Beware the Third Mile

My Running Shoes
“Nadab and Abihu, however, fell dead before the Lord when they made an offering with unauthorized fire before him in the Desert of Sinai.” Numbers 3:4
I love to run. Well, more specifically I like to run after the first mile. The first mile is hard. It takes discipline to get started. The second mile is better, but I still feel like I’m plodding along. During the second mile it takes discipline to maintain pace.
Then the third mile…ah, the third mile. I think of it wistfully with longing in my heart. I guess that’s when my runner’s high kicks in. My stride lengthens, my shoes lighten, feet gently padding the ground in tempo to the music that pulses from my iPod. It’s as if I’m gliding across a sheet of ice without any effort…a sublime experience to be sure. Sometimes I feel like I could close my eyes and just float along.

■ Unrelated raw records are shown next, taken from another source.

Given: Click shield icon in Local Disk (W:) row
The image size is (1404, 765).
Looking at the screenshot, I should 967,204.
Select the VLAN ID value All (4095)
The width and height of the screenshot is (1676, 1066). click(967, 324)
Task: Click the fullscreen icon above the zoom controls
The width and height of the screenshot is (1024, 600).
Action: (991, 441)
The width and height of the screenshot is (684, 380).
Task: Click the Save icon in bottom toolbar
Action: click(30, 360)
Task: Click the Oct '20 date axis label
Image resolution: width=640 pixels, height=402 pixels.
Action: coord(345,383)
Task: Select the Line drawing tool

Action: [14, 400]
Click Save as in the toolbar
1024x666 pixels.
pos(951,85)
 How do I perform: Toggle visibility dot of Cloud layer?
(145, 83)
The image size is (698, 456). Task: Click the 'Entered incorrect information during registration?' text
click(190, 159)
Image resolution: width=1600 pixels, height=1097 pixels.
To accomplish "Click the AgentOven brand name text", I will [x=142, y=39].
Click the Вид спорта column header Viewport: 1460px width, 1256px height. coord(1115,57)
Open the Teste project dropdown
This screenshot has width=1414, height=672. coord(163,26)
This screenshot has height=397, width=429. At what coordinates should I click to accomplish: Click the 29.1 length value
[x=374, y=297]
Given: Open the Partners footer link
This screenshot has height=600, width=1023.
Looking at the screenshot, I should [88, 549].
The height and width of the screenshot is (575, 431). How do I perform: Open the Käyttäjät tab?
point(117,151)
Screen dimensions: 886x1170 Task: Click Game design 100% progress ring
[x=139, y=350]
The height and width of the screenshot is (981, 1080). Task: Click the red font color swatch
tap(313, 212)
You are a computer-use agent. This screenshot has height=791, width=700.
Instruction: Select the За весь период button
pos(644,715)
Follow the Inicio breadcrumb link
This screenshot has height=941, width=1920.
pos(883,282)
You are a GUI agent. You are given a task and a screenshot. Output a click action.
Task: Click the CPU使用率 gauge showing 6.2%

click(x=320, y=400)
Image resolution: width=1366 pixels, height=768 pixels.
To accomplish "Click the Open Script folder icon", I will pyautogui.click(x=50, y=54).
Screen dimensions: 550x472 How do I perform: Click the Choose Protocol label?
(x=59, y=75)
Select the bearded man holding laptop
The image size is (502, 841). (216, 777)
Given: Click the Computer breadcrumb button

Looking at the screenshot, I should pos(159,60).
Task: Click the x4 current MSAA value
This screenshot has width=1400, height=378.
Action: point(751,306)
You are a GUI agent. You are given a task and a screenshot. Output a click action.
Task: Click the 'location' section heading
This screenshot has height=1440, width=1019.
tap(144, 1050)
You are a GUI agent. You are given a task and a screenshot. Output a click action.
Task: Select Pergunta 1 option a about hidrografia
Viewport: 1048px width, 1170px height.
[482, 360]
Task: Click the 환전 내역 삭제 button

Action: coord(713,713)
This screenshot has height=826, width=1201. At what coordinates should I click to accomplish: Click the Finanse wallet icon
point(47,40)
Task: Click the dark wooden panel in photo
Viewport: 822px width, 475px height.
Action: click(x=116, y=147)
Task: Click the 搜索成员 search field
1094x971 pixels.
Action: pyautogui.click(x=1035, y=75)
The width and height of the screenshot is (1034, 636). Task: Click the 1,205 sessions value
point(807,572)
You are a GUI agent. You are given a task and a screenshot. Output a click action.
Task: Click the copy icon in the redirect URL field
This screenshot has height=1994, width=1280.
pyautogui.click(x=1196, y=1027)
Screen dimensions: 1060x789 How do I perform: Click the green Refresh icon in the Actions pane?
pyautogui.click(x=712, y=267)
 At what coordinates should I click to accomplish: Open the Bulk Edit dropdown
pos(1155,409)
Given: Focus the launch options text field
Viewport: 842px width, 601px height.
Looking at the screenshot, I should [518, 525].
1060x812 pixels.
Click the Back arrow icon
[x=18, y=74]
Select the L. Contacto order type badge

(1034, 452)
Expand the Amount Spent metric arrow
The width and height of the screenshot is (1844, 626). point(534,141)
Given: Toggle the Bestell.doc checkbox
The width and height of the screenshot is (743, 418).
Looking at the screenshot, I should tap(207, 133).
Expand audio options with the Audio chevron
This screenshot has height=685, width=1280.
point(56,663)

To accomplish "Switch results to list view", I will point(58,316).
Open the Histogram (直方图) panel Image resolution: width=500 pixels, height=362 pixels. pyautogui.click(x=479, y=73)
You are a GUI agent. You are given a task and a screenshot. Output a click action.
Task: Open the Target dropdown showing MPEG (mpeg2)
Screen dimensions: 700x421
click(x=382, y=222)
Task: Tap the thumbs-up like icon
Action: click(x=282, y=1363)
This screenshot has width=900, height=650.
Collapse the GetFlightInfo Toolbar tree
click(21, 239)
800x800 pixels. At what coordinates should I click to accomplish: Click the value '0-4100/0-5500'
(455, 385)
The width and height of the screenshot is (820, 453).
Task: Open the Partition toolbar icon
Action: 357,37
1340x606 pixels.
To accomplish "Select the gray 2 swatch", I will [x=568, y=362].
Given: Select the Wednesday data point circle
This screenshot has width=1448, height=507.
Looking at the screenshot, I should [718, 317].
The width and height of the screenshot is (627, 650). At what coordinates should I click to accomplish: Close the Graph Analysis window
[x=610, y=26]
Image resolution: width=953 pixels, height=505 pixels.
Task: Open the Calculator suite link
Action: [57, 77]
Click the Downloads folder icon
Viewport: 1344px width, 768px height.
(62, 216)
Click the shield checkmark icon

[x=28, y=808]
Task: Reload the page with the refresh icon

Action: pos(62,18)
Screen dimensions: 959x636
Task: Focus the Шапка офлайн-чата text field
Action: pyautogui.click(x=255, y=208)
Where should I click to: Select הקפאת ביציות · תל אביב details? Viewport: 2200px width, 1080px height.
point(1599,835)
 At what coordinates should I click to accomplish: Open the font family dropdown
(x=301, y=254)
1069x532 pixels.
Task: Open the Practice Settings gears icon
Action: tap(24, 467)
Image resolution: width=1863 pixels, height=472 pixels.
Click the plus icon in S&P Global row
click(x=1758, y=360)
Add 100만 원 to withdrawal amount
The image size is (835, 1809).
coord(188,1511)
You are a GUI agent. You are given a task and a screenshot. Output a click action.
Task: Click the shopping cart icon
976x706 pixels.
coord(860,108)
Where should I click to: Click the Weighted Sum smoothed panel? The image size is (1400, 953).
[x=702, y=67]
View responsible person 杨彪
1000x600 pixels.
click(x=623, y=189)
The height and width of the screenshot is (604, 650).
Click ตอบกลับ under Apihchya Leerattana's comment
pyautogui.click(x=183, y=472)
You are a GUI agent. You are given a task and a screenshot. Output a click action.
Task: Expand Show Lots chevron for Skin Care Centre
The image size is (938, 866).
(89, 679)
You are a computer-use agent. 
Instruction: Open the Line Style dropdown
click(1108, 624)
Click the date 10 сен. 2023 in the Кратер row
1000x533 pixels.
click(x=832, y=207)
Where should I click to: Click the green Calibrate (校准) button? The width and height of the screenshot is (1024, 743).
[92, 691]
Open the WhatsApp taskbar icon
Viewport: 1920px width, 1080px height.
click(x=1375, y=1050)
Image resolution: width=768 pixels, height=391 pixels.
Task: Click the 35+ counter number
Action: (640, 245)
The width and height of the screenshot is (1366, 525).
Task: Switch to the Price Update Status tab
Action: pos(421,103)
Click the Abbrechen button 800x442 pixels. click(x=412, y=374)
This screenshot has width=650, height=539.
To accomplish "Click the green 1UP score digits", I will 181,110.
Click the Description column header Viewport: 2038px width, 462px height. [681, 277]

(By the way, you can follow my progress as I train and see what I’m listening to on my iPod by checking out the sidebar to the left. Near the bottom you’ll find my running stats and a list of songs I’ve listened to recently.)
Anyway, the discipline of the third mile is to not let my pace get away from me. When running distances longer than four miles a good pace for me to run is between twelve and thirteen minutes per mile. Yeh, I know it’s not terribly fast…actually it’s more like jogging. Sometimes it seems like I can maintain that pace indefinitely. I’ve made it over twelve miles at that pace.
But, if I don’t discipline myself during the third mile, then the fourth mile is like dying. And, anything longer than four is like death. During the third mile my heart relishes the feeling of freedom; basking in the glow of endorphins. But, my head sends out dispatches saying, “Whoa there big fella’. You ain’t built for speed.” If I don’t heed the warnings twelve minutes per mile slips to eleven minutes per mile which quickly becomes ten minutes per mile. Once I even made it to 9’51″ per mile. Guess which mile it was. Yep, mile three. Guess how fast mile four was. I don’t know. I had to stop at about four and a half because I thought I was going to vomit.
Nadab and Abihu had seen God do some incredible things. They were some of the privileged few who saw God and lived to tell about it (Ex. 24:9-11). Later, they saw God himself participate in their inaugural sacrifice by sending down fire from heaven to burn the offering (Lev. 9). The complete story of what happens next is in Leviticus 10, but I’m using Numbers 3:4 because its curtness gives it more impact. By discipline they made it through miles one and two (Ex. 24). God privileged them to experience mile three (Lev. 9). But, they didn’t understand that God didn’t ordain them for that glory. They weren’t built for that kind of “speed”. They were intended to be witnesses to glory, not to be glorified. Glorification is God’s place. There was nothing inherently wrong with what Aaron’s boys were doing. Except that they were trying to take God’s place and create their own glory. And everything is wrong with that.
Then like so many of us in leadership do, they ran beyond God’s authority. They believed, like we often do, that just because there is blessing in what God is doing through us that He is sanctioning what we are doing on our own. God’s blessing isn’t necessarily endorsement of what we’re doing. Sometimes God reveals something amazing to us, a vision of what can be…a glimpse of what He can do, what only He is supposed to do. And, then we try to recreate it like we had something to do with the original. It’s as if we actually say to the Creator of the Universe, “OK, Big Guy. We’ll pick up where you’ve left off.”
Whoa! Wait a minute! That’s exactly backwards. We don’t pick up where He leaves off, He picks up where we leave off. We don’t continue where He ends, He continues where we run out. We don’t complete Him, He completes us.
As spiritual leaders our job is to follow God. Beware of the third mile. Are you wondering why mile four feels like death? Reflect on mile three to see if you ran too fast. Praise God for letting us chase His glory, but don’t run past it trying to make it your own. Running past his ordination for us is death. Do only what you can do and allow God the glory of doing what only He can do.